He kisses her again. “I’ll be back soon.”
She nods, smiles primly, and turns back to her book. And so Miller walks the twelve blocks to Smith Drug soaking wet, because despite Lisa’s forecasting it’s still raining, and Miller didn’t want to ask her where to find the umbrella.
In the Life of Joel J. Miller, Some Close Calls So Far:
1.The very first time he stole anything. During one November lunch hour in the first grade, Miller pilfered seventy-four cents from the money jar Mrs. DeCesare kept on the far left corner of her desk. Young Miller had wanted the seventy-four cents to buy a Chocolate Dream Bar at the fifth-grade ice-cream sale; even though Chocolate Dreams only cost sixty cents, he figured he might as well take what he could. He closed the jar just as DeCesare reentered the room, and when she saw him alone in the darkened classroom, she seemed to grow worried and then quickly annoyed. “Go to the fifth-grade ice-cream sale,” she commanded, in a voice paved with nicotine and irritation. He followed her instructions, clutching the contraband nickels and pennies in his sweaty little palm. If DeCesare ever noticed that the money jar was short seventy-four cents, she never pinned the larceny on him. He got lucky. Nevertheless, for months following the incident, Miller suffered from guilty nightmares, and knew fear.

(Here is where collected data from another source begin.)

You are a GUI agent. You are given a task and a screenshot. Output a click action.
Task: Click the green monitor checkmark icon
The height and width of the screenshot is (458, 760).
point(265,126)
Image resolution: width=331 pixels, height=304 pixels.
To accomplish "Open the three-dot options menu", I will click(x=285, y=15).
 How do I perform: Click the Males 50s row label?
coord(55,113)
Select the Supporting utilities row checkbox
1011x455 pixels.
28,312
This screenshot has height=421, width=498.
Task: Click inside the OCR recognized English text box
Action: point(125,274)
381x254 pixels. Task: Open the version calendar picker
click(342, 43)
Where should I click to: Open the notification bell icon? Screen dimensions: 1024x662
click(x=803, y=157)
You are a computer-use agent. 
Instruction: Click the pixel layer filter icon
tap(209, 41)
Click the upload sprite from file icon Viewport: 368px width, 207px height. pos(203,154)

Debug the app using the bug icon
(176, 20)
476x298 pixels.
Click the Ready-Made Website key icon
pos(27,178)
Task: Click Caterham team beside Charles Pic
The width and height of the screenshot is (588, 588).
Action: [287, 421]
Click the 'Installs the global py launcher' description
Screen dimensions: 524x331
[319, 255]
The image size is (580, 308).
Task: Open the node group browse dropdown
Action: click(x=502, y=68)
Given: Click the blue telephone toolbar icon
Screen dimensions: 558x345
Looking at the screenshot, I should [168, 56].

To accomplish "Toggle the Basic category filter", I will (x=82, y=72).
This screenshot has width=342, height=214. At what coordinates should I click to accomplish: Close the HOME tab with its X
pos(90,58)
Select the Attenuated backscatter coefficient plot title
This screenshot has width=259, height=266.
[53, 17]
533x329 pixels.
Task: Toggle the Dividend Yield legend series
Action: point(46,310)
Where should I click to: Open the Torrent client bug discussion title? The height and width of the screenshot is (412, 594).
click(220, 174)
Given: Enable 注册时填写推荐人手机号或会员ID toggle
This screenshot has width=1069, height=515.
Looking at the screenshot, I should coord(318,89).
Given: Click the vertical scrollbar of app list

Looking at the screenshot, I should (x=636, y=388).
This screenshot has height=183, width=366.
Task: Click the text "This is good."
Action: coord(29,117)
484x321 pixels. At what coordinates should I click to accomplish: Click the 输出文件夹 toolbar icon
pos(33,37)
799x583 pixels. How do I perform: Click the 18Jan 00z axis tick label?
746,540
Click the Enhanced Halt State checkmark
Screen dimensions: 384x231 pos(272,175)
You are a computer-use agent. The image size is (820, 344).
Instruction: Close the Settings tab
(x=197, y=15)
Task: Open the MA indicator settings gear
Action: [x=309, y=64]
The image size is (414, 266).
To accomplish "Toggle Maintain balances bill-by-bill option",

2.The Friday night that Allie Friedman first gave him a blow job on her parents’ bed. Allie was his twelfth-grade girlfriend, and in defense of them both, the blow job episode was not as sordid as one might initially assume. In fact, Allie was using the oral ministrations to maintain her virginity for as long as she could. Miller, a jaded seventeen, sorely longed for more. He had tried all the standard horny-adolescent stratagems: the testaments to eternal devotion, the appeal to reason (“it’s gotta go sometime”), and the declaration that he knew she couldn’t enjoy giving head as much as she swore up and down that she did. Dear Allie. One night a few months later, after Miller had finally wrestled her to the floor in an extended make-out session, messed around under her hot, damp panties for a good twenty minutes, told her that he loved her, and made his standard appeal to reason, she exhaled and said, “Jesus, fine, I can’t take it anymore.” But the look in her eyes was one of such profound resignation that he immediately lost his hard-on and ended up remaining a virgin until his freshman year at Brown. As for the close call: Allie was tending to Miller on her parents’ bed (they liked it in there, because they could watch racy movies on HBO while they dry-humped), when Mr. and Mrs. Friedman got home from the theater an hour before their estimated time of arrival. Allie, sweet, cautious Allie, heard the garage door opening, zipped Miller up, and wiped her lips just as the front door closed; Mr. and Mrs. Friedman found them, improbably, sitting in the hallway between Allie’s bedroom and their own, “just talking,” Miller hunched over and legs crossed to hide his pulsing erection, Allie leaning drowsily against a wall. He was sure he could hear both their hearts pounding through their shirts. However, much like good Mrs. DeCesare, if the Friedmans thought anything strange about the scene they happened in on, neither of them ever said a word.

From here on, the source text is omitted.